With Amazon SageMaker Ground Truth, you can build highly accurate training datasets for machine learning quickly. SageMaker Ground Truth offers easy access to public and private human labelers and provides them with built-in workflows and interfaces for common labeling tasks. Additionally, SageMaker Ground Truth can lower your labeling costs by up to 70% using automatic labeling, which works by training Ground Truth from data labeled by humans so that the service learns to label data independently. This previous blog post explains how automated data labeling works and how to evaluate its results.
What you may not know is that SageMaker Ground Truth trains models for you over the course of a labeling job, and that these models are available for use after a labeling job concludes! In this blog post, we will explain how you can use a model trained from a previous labeling job to “jump start” a subsequent labeling job. This is an advanced feature, only available through the SageMaker Ground Truth API.
|About this blog post|
|Time to read||30 minutes|
|Time to complete||8 hours|
|Cost to complete||Under $600|
|Learning level||Intermediate (200)|
|AWS services||Amazon SageMaker, Amazon SageMaker GroundTruth|
This post builds on the following prior post – you may find it useful to review it first:
As part of this blog, we will create three different labeling jobs, as described below.
- An initial labeling job with the “auto labeling” feature enabled. At the end of this labeling job, we will have a trained machine learning model capable of making high quality predictions on the sample dataset.
- A subsequent labeling job with a different set of images drawn from the same dataset as the first labeling job. In this labeling job, the machine learning model that was produced as an output of the first labeling job will be provided to accelerate the labeling process
- A repetition of the second labeling job, but without the pre-trained machine learning model. This labeling job is intended to serve as a control to demonstrate the benefit of using the pre-trained model.
We will use an Amazon SageMaker Jupyter notebook that uses the API to produce bounding box labels for our dataset.
To access the demo notebook, start an Amazon SageMaker notebook instance using an ml.m4.xlarge instance type. You can follow this step-by-step tutorial to set up an instance. On Step 3, make sure to mark “Any S3 bucket” when you create the IAM role! Open the Jupyter notebook, choose the SageMaker Examples tab, and launch object_detection_pretrained_model.ipynb.
Let’s prepare our dataset to be used in creating our labeling jobs. We will create two sets of 1250 images from this dataset. We will use the first batch in our initial labeling job and the other batch for our two subsequent jobs, one with the pre-trained model and one without.
Next, run all the cells under ‘Prepare Dataset’ in the demo notebook. Running these cells will perform the following steps.
- Get the full collection of 2500 images from the dataset repository.
- Divide the dataset in two batches of 1250 images each.
Create An Initial Labeling Job With Active Learning
Now let’s run our first job. Run all of the cells under the “Iteration #1: Create Initial Labeling Job” heading of the notebook. You need to modify some of the cells, so read the notebook instructions carefully. Running these sections will perform the following steps.
- Prepare the first set of 1250 from the previous step for use in our first labeling job.
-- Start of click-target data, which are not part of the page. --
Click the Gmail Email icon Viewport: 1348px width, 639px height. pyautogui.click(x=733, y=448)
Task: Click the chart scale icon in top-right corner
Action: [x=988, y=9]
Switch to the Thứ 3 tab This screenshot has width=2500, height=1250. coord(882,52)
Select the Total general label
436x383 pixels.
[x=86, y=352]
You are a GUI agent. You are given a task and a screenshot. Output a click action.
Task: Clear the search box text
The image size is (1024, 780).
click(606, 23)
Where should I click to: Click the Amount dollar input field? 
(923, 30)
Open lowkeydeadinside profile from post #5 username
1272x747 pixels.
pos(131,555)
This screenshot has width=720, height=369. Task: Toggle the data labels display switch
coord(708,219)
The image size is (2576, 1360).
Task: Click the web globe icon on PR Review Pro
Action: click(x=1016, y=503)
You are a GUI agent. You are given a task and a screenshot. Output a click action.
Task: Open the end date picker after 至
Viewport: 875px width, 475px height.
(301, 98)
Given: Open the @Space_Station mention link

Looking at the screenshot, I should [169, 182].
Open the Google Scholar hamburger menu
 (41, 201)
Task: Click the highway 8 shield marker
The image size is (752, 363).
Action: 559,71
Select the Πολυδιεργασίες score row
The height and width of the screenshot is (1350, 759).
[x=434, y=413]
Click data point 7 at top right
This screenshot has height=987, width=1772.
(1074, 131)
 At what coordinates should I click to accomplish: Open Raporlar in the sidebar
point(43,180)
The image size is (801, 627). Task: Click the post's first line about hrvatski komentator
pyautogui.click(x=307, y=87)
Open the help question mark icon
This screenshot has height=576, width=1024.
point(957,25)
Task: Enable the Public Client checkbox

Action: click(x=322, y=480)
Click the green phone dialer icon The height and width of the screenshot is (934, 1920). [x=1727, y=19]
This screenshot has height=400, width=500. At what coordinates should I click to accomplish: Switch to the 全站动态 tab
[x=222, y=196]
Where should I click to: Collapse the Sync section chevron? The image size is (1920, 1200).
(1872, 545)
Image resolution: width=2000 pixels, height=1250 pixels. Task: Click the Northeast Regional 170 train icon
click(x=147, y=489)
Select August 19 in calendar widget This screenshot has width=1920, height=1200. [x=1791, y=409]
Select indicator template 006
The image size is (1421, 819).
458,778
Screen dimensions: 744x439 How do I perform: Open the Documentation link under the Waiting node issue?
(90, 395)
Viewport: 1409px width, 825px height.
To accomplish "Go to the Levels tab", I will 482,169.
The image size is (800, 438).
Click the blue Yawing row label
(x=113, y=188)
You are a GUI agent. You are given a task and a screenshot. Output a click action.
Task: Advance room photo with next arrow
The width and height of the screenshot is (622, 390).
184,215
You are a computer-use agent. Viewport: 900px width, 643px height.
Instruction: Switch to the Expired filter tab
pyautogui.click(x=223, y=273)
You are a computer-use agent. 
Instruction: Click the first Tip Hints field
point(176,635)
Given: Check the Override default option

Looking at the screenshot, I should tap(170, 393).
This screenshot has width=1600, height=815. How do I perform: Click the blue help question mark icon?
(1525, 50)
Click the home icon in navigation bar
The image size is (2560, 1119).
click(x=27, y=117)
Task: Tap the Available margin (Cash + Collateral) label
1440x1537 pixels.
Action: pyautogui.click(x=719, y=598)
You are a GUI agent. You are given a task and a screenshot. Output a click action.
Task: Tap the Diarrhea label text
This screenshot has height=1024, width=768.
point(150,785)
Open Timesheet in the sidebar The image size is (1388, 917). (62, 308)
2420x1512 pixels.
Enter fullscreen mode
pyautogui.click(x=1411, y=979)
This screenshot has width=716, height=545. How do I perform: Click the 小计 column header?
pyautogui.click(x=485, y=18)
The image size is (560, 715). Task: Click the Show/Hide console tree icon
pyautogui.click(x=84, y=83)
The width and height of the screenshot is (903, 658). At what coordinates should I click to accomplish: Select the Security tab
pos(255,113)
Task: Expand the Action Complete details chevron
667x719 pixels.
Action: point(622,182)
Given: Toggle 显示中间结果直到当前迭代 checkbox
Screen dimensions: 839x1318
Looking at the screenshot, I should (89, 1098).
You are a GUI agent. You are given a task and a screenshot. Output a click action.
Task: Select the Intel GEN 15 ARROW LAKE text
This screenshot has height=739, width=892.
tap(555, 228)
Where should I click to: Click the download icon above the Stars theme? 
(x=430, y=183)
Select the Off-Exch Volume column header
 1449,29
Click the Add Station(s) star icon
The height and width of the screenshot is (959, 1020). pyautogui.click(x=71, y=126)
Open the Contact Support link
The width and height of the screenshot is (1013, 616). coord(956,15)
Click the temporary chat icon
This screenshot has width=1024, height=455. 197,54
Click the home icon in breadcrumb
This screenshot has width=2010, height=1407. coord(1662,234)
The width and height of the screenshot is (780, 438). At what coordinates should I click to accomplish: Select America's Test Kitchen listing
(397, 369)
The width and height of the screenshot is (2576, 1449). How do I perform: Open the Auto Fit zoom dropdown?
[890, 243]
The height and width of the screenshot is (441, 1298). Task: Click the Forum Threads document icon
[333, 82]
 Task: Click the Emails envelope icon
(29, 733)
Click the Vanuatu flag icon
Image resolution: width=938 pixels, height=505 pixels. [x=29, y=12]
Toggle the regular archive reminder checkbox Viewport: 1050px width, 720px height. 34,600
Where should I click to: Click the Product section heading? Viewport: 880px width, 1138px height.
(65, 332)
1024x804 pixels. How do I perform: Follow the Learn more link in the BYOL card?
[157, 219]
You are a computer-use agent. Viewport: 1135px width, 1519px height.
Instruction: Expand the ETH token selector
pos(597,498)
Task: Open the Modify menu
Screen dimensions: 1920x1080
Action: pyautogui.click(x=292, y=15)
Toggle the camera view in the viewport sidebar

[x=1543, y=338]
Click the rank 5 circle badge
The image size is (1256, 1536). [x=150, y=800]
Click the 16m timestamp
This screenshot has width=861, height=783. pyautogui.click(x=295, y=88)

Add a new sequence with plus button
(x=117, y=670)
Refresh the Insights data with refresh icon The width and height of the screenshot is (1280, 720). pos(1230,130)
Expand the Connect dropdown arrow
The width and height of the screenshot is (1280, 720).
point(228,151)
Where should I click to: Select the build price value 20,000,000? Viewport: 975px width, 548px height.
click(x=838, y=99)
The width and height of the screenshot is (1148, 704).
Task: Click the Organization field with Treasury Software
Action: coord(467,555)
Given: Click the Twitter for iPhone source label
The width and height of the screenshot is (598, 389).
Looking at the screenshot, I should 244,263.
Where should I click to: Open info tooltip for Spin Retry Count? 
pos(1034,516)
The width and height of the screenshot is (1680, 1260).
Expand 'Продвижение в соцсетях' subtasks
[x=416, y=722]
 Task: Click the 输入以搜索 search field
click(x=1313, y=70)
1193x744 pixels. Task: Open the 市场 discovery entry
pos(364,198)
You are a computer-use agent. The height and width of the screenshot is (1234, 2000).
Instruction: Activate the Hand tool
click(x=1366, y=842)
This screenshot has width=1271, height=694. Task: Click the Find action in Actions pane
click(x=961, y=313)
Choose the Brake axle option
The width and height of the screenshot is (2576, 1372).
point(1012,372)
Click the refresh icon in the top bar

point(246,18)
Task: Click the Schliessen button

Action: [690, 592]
- Create labeling instructions for an object detection labeling job.
- Create an object detection labeling job request.
- Submit the labeling job request to SageMaker Ground Truth.
The job should take about four hours. When it’s done, run all of the cells in the “Analyze Initial Active Learning labeling job results” sections. These sections will produce a wealth of information that will help you understand the labeling job that you performed. In particular, we can see that the total cost was $217.18, of which 78% was attributable to the costs of manual labeling by the public work team. It’s worth pointing out that even at this stage there is modest cost savings due to our use of auto labeling – without it, the labeling cost would have been $235. In general, larger datasets (on the order of multiple thousands of objects) will be able to leverage greater use of auto labeling. In the rest of this blog, we will seek to improve the auto labeling performance even on this small 1,250-object dataset through the use of a pre-trained model.
In a previous blog post “Annotate data for less with Amazon SageMaker Ground Truth and automated data labeling” we described the batch-wise nature of a labeling job. In this blog post, we again refer to the batch-by-batch statistics of our labeling job. The plots below show that the model did not begin auto-labeling images until the 4th iteration. In the end, the ML model was able to annotate a little less than half of the entire dataset. We will look to increase the share of machine labeled data and consequently decrease the overall cost by using a pre-trained model in the next step.
Verify that the cell titled “Wait for Completion of Job” returns the job status “Completed” before proceeding to the next step.
Create A Second Labeling Job With A Pre-Trained Model
Now that the first labeling job is complete, we’ll prepare the second labeling job. We’ll reuse much of the original labeling job request, but we’ll need to specify the pre-trained machine learning model. We can query the original labeling job to get the Amazon ARN for the final machine learning model trained during the first job.
We’ll use this for the
InitialActiveLearningModelArn parameter in the labeling job request.
In the demo notebook, run all the cells under the "Iteration #2: Labeling Job with Pre-Trained Model” heading. Running these sections will perform the following steps.
- Create an object detection labeling job request in which the model trained in the previous labeling job is provided.
- Submit the labeling job request to Ground Truth.
The job should take about four hours. When it’s done, run all of the cells in the "Analyze Active Learning labeling job with pre-trained model results” sections. This will produce a wealth of information similar to what we saw after the previous labeling job. You should already see some key differences in the number of machine-labeled dataset objects! In particular, the machine learning model is able to start labeling data in the third iteration, and when it does, it annotates almost the entire remainder of the dataset! Note that the cost associated with manual labeling is much lower than before. Although the cost associated with auto labeling has increased, this increase is smaller in magnitude than the decrease in the human labeling cost. Consequently, the overall cost of this labeling job – $146.80 – is 33% lower than that of the first labeling job.
Verify that the cell titled "Wait for Completion of Job” returns the job status "Completed” before proceeding to the next step.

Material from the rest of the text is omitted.